▸ INSTRUÇÕES DO EXERCÍCIO: Devolva todas as linhas abaixo que contêm a palavra "click". Maiúsculas e minúsculas devem ser levadas em conta.
········
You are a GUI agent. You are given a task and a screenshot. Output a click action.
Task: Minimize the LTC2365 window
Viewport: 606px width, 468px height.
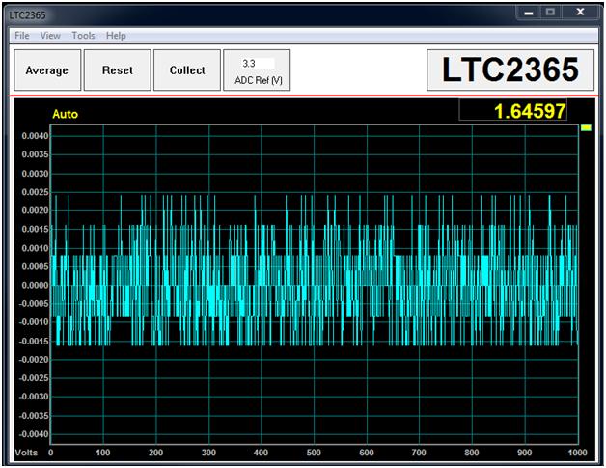coord(528,13)
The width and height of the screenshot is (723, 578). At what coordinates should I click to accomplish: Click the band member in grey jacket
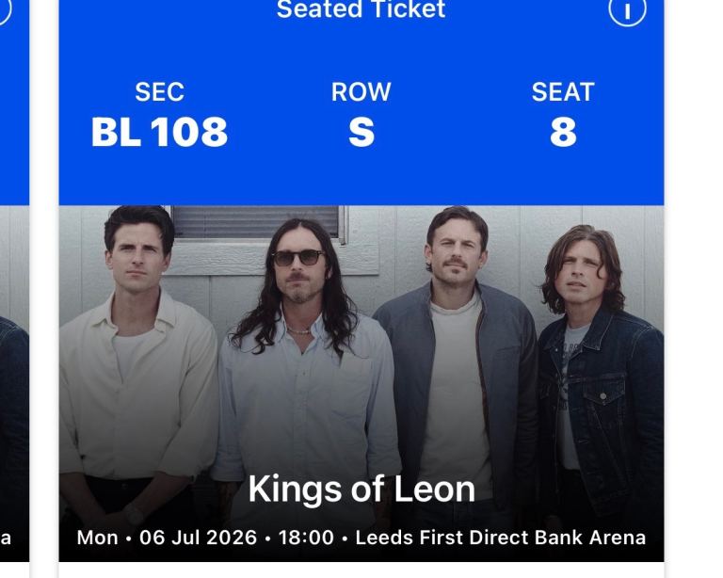point(458,358)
········
▸ EXERCÍCIO RESOLVIDO:
You are a GUI agent. You are given a task and a screenshot. Output a click action.
The width and height of the screenshot is (723, 578). At what coordinates should I click to accomplish: Click the band member in grey jacket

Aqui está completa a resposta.